Wired has an interesting article noting how Microsoft “crowdsourced” some of the development of Office 2010. Although I’m a user of Google Documents and not a fan of the MS Office Suites, feeling they are too big, clunky and overengineered for 99% of the tasks most people need, clearly I’m in the minority because, as Wired notes in the article, only 4% of online users “regularly use” Google Docs where 67% say they use MS Office products. I think familiarity is a key issue here, and it will take more than a decade for the MS dominance to give way to the online suite tools that probably need another few generations of improvements and visibility to come into widespread use.
Of the 2 million Send a Smile comments, 81,000 included the senders’ e-mail addresses so the engineers working to improve Office could follow up with them.
To their credit Microsoft created a way for beta testers to give feedback and follow up, and hopefully this innovation will result in a product that is superior.
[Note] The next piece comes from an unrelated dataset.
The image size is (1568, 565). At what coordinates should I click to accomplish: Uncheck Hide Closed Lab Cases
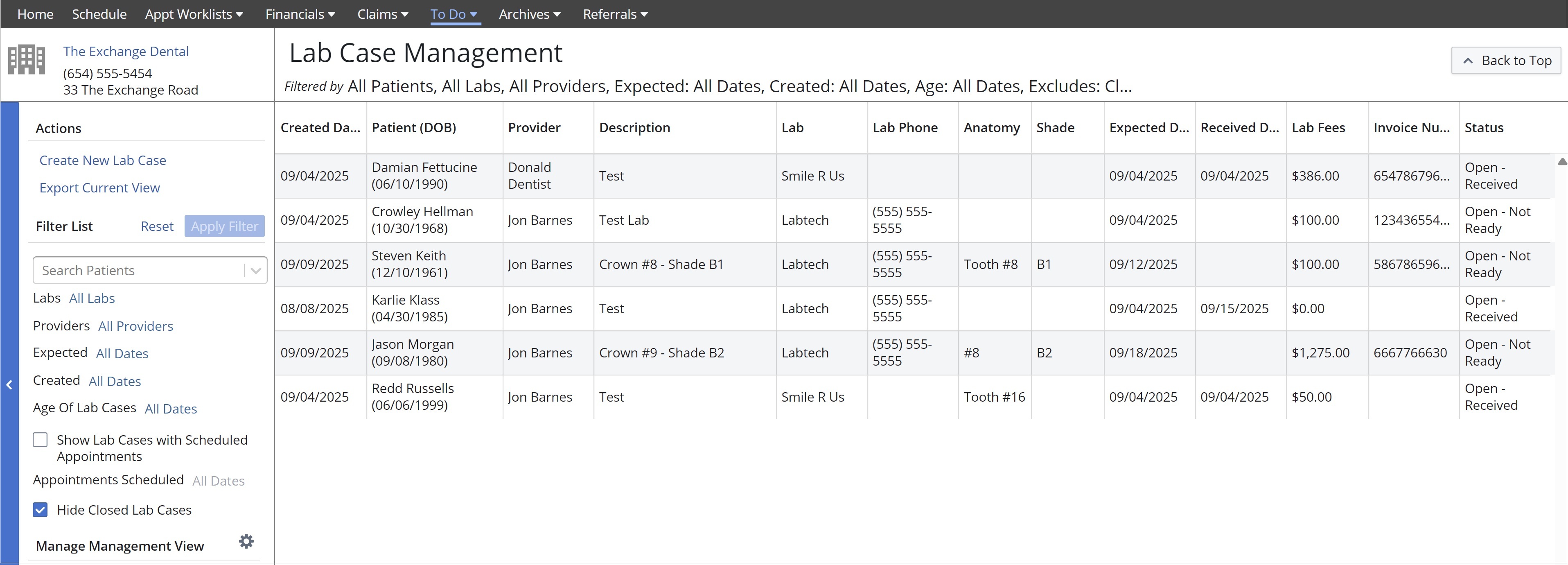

In my view Crowdsourcing is arguably the most powerful aspect of social media, but the science of using it effectively is still in its infancy and we’ll need very clever routines to make sense of human input – much of which is counterproductive, nonsensical, or simply worthless. For the Office Suite project Microsoft developed relevancy algorithms to process the millions of comments, and it would be interesting to hear more about the approaches that went into the evolution of that process.